#### Task details
Your answer should be the exact lines of the data below from the one containing "Task: Click the Top posts section heading" through the one containing "Task: Click the Hinzufügen button"; please include nothing else.

#### Saved data entries
****
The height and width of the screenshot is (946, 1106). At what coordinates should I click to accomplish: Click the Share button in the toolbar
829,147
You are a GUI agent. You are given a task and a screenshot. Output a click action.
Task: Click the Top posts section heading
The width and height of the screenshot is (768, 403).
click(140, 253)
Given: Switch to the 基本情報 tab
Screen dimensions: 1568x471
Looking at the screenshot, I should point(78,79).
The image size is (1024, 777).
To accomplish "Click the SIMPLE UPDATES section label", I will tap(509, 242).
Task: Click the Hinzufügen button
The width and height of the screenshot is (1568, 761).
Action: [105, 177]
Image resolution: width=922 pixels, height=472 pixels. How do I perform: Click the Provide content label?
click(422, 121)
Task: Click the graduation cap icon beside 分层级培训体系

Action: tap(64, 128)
****
#### Exercise output
Task: Click the Top posts section heading
The width and height of the screenshot is (768, 403).
click(140, 253)
Given: Switch to the 基本情報 tab
Screen dimensions: 1568x471
Looking at the screenshot, I should point(78,79).
The image size is (1024, 777).
To accomplish "Click the SIMPLE UPDATES section label", I will tap(509, 242).
Task: Click the Hinzufügen button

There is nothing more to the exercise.